S17/16S rRNA complexes

Structural studies revealed that in the context of 30S subunits, r-protein S17 makes contacts with helix 11 of the 5' domain and helices 20, 21, 22 of the central domain (Figure 1b) 1; 30. However the footprints in the minimal S17/16S rRNA particle are present almost exclusively (12 out of 15) in helix 1129. Our results reveal that the footprints, which are all protections, are the same regardless of the temperature of S17/16S rRNA complex formation (Table 1, Figure 2e, f, Figure 3). Thus, similar to what was observed with S20 (see above), temperature seems to have no effect on the footprints of r-protein S17 on 16S rRNA. These results suggest that r-protein dependent organization of portions of the 5' domain can occur in a single step and that the temperature of complex formation has no obvious effect on this interaction.

S15/16S rRNA complexes

The footprints specific for S15 in the minimal RNP are localized in helices 22 and 2316 and these are very consistent with S15 binding the three way junction formed by H20, H21 and H22 in the full 30S subunits (Figure 1b)1; 30. Thus, in both minimal and more elaborate particles,31 S15 interactions are restricted to the central domain of 16S rRNA. The slight temperature-dependent conformational adjustments observed for the S15/16S RNP (Table 1, Figure 2g, h, Figure 3) are distinct from those observed for S20 and S17 (see above) and those reported for S423. All of the S15 temperature-dependent footprints follow a similar pattern (Figure 3). S15-dependent protections appear at 0°C, but four of these develop in intensity at higher temperature (Figure 2g, h). Only one temperature-dependent footprint is observed in helix 22, where the majority of the crystal contacts between S15 and 16S rRNA are observed1 (Figure 3). The majority of these changes in reactivity of nucleotides due to altered temperature are present in helix 23, which is not involved in direct RNA-protein contacts in the crystal structure of 30S subunits1. These results suggest that binding occurs at low temperature but the complex of S15 and 16S rRNA is further accommodated at higher temperature.

S8/16S rRNA complexes

The footprints specific for S8 in the minimal particle are present in the 530 loop, 570 region, helices 20, 21 and 23, and also the 820 and 860 regions16. In general, many S8 footprints are near junctions for the 5' and central domains, and for the central and the 3' domains (Table 1, Figure 2i-n, Figure 3).

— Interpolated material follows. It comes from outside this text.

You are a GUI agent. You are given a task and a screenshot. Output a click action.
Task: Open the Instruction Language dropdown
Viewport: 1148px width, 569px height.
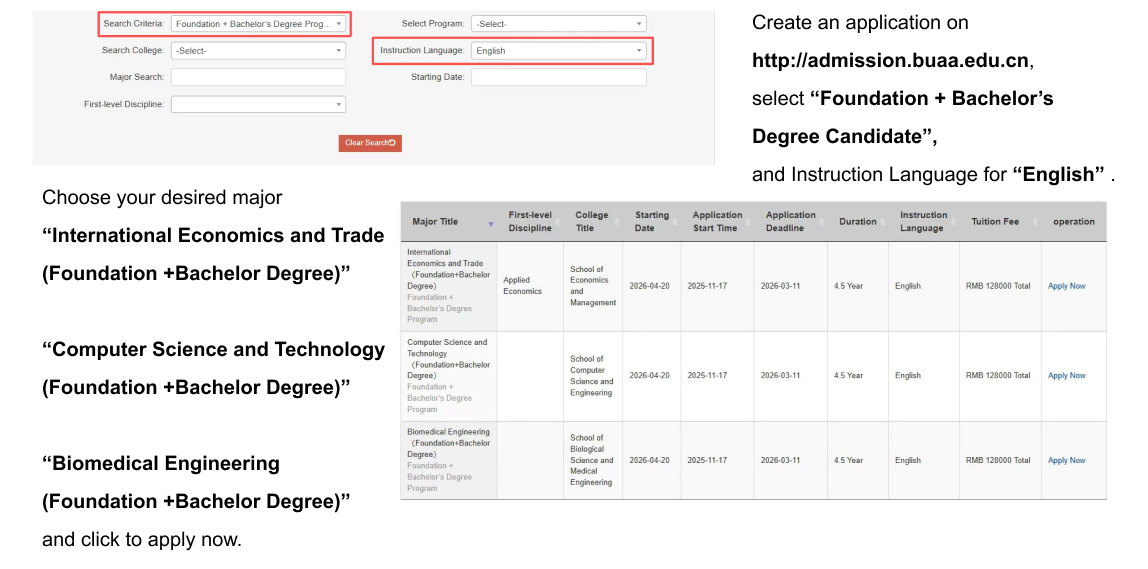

No temperature-dependent footprinting changes are observed in the 3-way helical junction, H20/H21/H22, in the S8/16S rRNA complex (Figure 3). In the RNP containing S8 and 16S rRNA formed at 0°C, many of the enhancements and protections specific to the binding of S8 at 42°C are observed (Figure 2i-n, Figure 3). However, most nucleotides in helix 23 (Figure 2k, l), 530 and 570 loops (Figure 2i, j), which are footprinted by S8, reveal a temperature-dependent requirement for attaining the full extent of footprinting (Figure 3). Hence, the majority of the S8 specific footprints are not as intense at 0°C as at higher temperature. The largest temperature-dependent differences in the reactivities are observed for the nucleotides from helix 26 and the 860 region (Figure 2m, n; Figure 3c). These results suggest that a conformational rearrangement of the S8/16S rRNA complex may be involved in organizing the more 3' elements of the S8 binding site.

S7/16S rRNA complexes

S7 nucleates the assembly of the head of the 30S subunit, by binding to two multiple-stem junctions of the 3' domain of 16S rRNA, H28/H29/H43 and H29/H30/H41/H42 (Figure 1b)1; 30. Consistent with its RNA interactions in the 30S subunit, binding of S7 has been shown to affect the reactivity of many 16S rRNA nucleotides in footprinting experiments17. Our data indicate that the S7/16S rRNA RNP undergoes extensive temperature-dependent conformational rearrangements (Table 1, Figure 2o-s, Figure 3). For all the regions footprinted by S7 temperature-dependent alterations in reactivity are observed, suggesting that conformational rearrangements are prevalent for this complex (Figure 3c). When the S7/16S rRNA containing RNP is formed at low temperature, approximately 16% of the high temperature footprints are detected. Interestingly, there is a correlation between footprints that are observed at 0°C and direct contacts between S7 and 16S rRNA that are apparent in the 30S subunit1. Direct contacts between S7 and the 1350/1370 loop of 16S rRNA are present in the structure of the 30S subunit and protections in this region are observed at 0°C (Figure 2q-s, Figure 3a). Almost all of the other S7-specific footprints are absent in complexes formed at low temperature. Strong temperature dependence is observed at the three way junction H28/H29/H43 and the multiple-stem junction H29/H30/H41/H42, suggesting that these elements are altered as a consequence of temperature-dependent rearrangements (Figure 3c). Thus, the extent of temperature-dependent changes observed with the S7/16S rRNA RNP are the most similar to those reported for S4/16S rRNA complexes23.

DISCUSSION

The results presented in this manuscript and those published earlier by Powers and Noller23 clearly illustrate that the interaction of primary binding r-proteins with 16S rRNA can be significantly influenced by temperature. However, not all the primary binding r-protein/16S rRNA particles appear to undergo temperature-dependent conformational rearrangements. The study of these relatively simple RNPs, in isolation from the remaining small subunit components, has allowed a detailed analysis of their specific interactions. Our data suggest that the assembly of 16S rRNA containing RNPs can occur at distinct stages and that some of these RNPs can progress from one conformation to another in a temperature-dependent manner, while others appear less dynamic. These studies allow insight into multiple mechanisms of primary binding protein interaction with 16S rRNA and underscore the complexity of 30S subunit assembly and RNP formation in general.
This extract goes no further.